Passeio Matinal

“Passeio matinal”

Ele calçou as sandálias de domingo. Vai sair comigo. Tenho certeza. Sou toda excitação. Não me contenho e vou correndo em direção à porta. Ecce Homo, Wie man wird, was man ist. Desculpem-me, mas não resisti em citar meu livro preferido… Das próximas eu traduzo, sou alemã, não posso negar.

Despreocupadamente o vejo colocar aquela bermuda folgada e cheia de bolsos. O boné, os óculos de sol e o celular. Ah, e a horrorosa pochete, a qual ele não sai sem ela. Mas eu sou doida por ele. Há sempre alguma loucura no amor. Mas há sempre um pouco de razão na loucura.

Minha vontade é descer as escadas em desabalada carreira, arrastando-o. E ele vem junto. É um belo dia de sol. Os passarinhos cantam. Há música no ar. Sem música, a vida seria um erro.

Ele canta “Me and Mrs Jones”, do Billy Paul. Gosto. Ocasionalmente desfia Mozart, mas prefiro Schopenhauer, como educador... Ainda bem que não cantarola aquele chato do Wagner, que é um problema para os músicos. Mas o gostoso é como me conduz, ali bem juntinho a ele.

Atravessamos a rua. Ele é cuidadoso. Carrega-me no colo como se eu fosse uma criança. Proporcionalmente sinto-me assim quando estou com ele. Livre, leve e solta. Dá vontade de gritar bem alto. A maioria das vezes ele me recrimina. Preocupa-se com os vizinhos, sei lá. Ao ar livre é diferente. Até os mais corajosos raramente têm a coragem para aquilo que realmente sabem.
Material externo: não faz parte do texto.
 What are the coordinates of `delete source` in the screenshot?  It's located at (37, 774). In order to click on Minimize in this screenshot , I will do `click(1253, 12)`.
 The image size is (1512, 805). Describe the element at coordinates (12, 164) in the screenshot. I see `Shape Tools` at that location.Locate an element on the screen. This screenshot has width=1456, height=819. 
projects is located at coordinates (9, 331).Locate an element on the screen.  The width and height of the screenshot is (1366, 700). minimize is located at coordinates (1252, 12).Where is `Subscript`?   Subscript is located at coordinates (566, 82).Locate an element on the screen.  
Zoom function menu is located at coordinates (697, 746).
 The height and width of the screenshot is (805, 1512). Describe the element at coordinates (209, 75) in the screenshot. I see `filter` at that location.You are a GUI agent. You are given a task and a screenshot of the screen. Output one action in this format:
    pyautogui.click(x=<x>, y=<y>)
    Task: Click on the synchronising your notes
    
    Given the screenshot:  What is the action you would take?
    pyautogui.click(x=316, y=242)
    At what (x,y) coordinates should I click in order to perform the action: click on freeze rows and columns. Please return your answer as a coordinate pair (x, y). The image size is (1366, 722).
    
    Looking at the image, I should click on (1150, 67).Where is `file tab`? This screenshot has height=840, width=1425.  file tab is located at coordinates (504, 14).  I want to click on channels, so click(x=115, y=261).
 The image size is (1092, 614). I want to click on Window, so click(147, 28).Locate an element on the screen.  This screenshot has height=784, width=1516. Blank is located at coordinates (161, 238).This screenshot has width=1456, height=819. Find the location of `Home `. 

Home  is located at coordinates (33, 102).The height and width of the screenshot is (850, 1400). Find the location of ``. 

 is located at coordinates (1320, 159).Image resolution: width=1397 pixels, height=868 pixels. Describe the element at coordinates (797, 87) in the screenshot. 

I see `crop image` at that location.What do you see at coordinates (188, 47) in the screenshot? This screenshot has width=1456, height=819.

De repente ele pára diante de uma pata-de-vaca e olha as flores. Talvez compare com a quaresmeira que acabamos de passar. São ambas bonitas e diversas. Ao neófito, pareceriam iguais. Lá longe um gorgeio de sabiá. O homem que vê mal, vê sempre menos do que aquilo que há para ver; o homem que ouve mal ouve sempre algo mais do que aquilo que há para ouvir. Meu homem -no entanto- é um poeta, ele vê e ouve além dos meros humanos.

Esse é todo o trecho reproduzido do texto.